Tito mengatakan biaya itu digunakan untuk kebutuhan teknis dan nonteknis pilkada seperti kampanye dan biaya saksi. Tito lalu membandingkan dengan gaji yang diterima para kepala daerah.
"Sementara dilihat pemasukan dari gaji, Rp 200 juta kali 12 (bulan), Rp 2,4 (miliar), lima tahun Rp 12 M, keluar Rp 30 M. Mana mau tekor? Kalau dia mau tekor saya hormat sekali. Itu berarti betul-betul mau mengabdi buat nusa bangsa. Tapi ada 1001 mungkin ya, ada," ujar Tito.
Eks Kapolri itu mengatakan operasi tangkap tangan (OTT) kepala daerah menjadi biasa. Pasalnya, menurut dia, sudah tercipta sistem yang membuat kepala daerah berpotensi melakukan korupsi.
"Bagi saya yang mantan pimpinan penegak hukum, OTT kepala daerah bagi saya bukan sesuatu hal yang luar biasa, bukan prestasi hebat. Karena sistem politiknya membuat dia harus balik modal. Sehingga ya tinggal menggunakan teknik-teknik intelijen, teknik-teknik investigasi, menarget kepala daerah, itu sangat mudah sekali," jelas Tito.
"Jadi kita sudah menciptakan sistem yang membuat kepala daerah itu untuk korupsi. Kalau ada yang memang tidak melakukan itu, kita sangat bersyukur," imbuhnya.
Karena sejumlah dampak negatif itulah Tito ingin ada evaluasi untuk pilkada langsung. Namun, ia menegaskan evaluasi harus dilakukan dengan kejadian akademik, bukan hanya bukti empirik.
"Evaluasi ini dilakukan harus ada kajian akademik, tidak bisa dengan empirik, berdasarkan pengalaman saja. Beberapa masukan informasi dampak negatif, dampak positif. Empirik ini bisa bias, bisa menyimpang, sehingga perlu adanya kajian akademik karena memiliki metodologi yang bisa dipertanggungjawabkan dengan data, baik data kualitatif atau data kuantitatif," ungkap Tito.
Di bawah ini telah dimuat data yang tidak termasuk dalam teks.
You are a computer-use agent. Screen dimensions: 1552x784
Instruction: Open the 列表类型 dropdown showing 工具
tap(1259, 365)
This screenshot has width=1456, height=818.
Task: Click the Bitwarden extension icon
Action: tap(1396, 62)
Jika hasil kajian akademiknya baik, Tito menyebut mungkin saja pilkada langsung tetap dilaksanakan. Namun, menurut Tito, yang menjadi masalah adalah bagaimana mengurangi dampak negatif yang muncul.
"Kalau kajian akademiknya dengan institusi yang reliable, yang reputasinya bagus, objektif dan dikenal, why not? Mungkin saja hasilnya pilkada langsung lebih baik dilakukan. Nggak apa-apa, kita laksanakan. Kita hargai temuan itu karena manfaatnya lebih baik dari mudaratnya. Problemnya adalah bagaimana solusi how to reduce the damage, bagaimana mengurangi dampak negatifnya," tutur Tito.
"Kemudian kalau seandainya dianggap bahwa sistem pilkada langsung ini dalam temuan kajian akademik dianggap lebih banyak negatifnya, berarti harus ada sistem yang lain," pungkasnya.(dtc)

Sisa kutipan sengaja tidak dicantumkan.